RECORDED DATA below:

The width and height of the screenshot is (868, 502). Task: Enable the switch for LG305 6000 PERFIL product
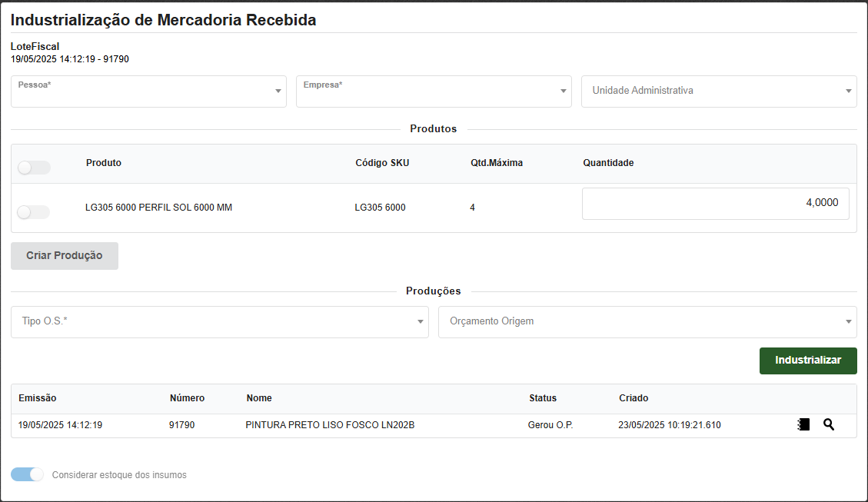[x=34, y=212]
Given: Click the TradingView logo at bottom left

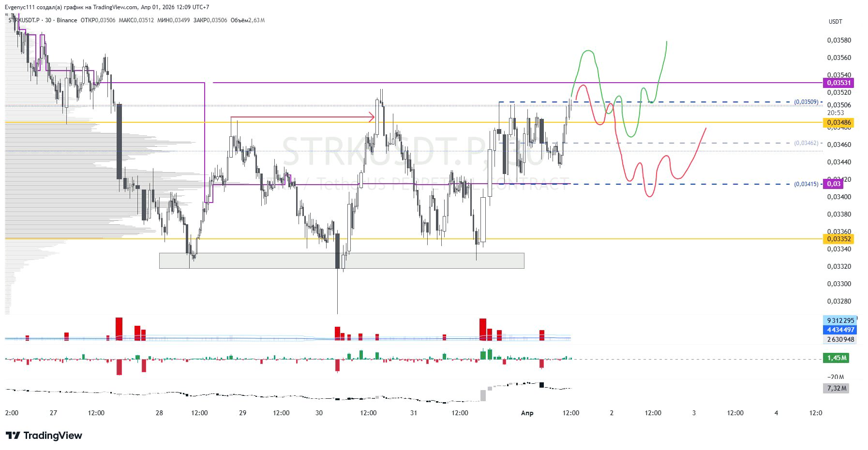Looking at the screenshot, I should (x=44, y=435).
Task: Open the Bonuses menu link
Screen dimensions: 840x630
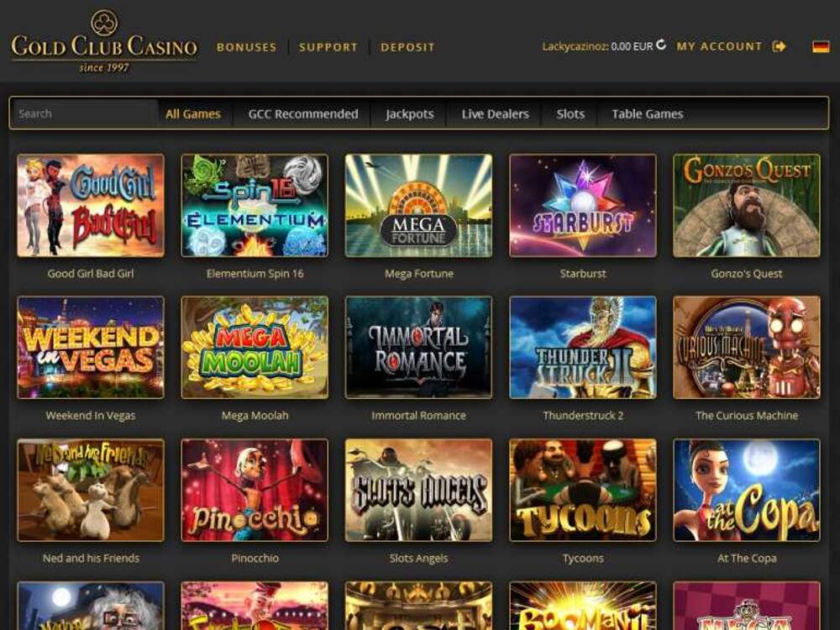Action: [246, 47]
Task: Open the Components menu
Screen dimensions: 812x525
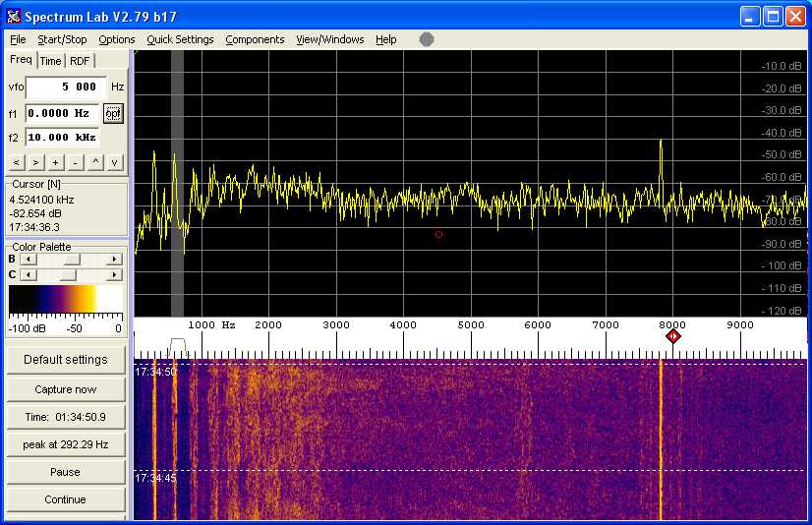Action: pos(255,39)
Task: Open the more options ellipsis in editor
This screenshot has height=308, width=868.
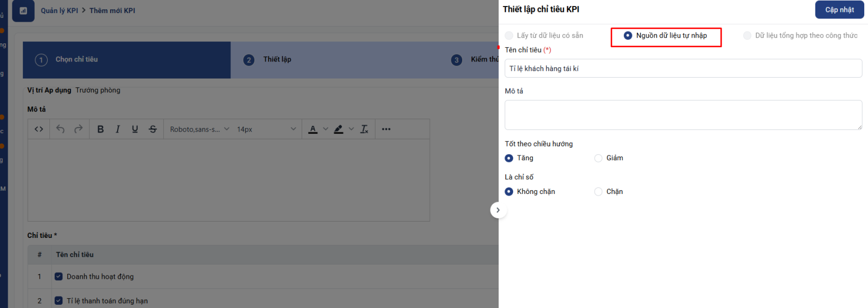Action: (386, 129)
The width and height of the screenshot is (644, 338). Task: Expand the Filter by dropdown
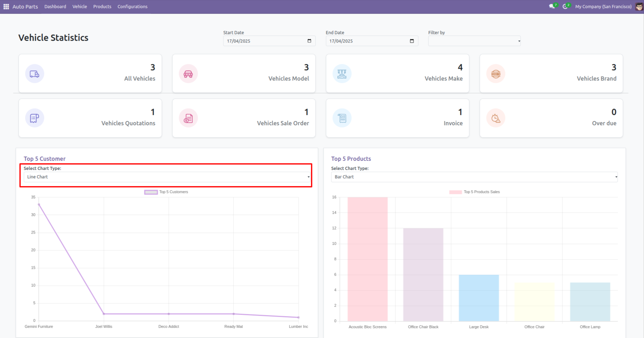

End of RECORDED DATA.

Transcribe every line of the data exactly. No pictures go in the copy.

SOLUTION TO THE EXERCISE -
The width and height of the screenshot is (868, 502). Task: Enable the switch for LG305 6000 PERFIL product
[x=34, y=212]
Given: Click the TradingView logo at bottom left

Looking at the screenshot, I should (x=44, y=435).
Task: Open the Bonuses menu link
Screen dimensions: 840x630
Action: [246, 47]
Task: Open the Components menu
Screen dimensions: 812x525
Action: pos(255,39)
Task: Open the more options ellipsis in editor
This screenshot has height=308, width=868.
Action: (386, 129)
The width and height of the screenshot is (644, 338). Task: Expand the Filter by dropdown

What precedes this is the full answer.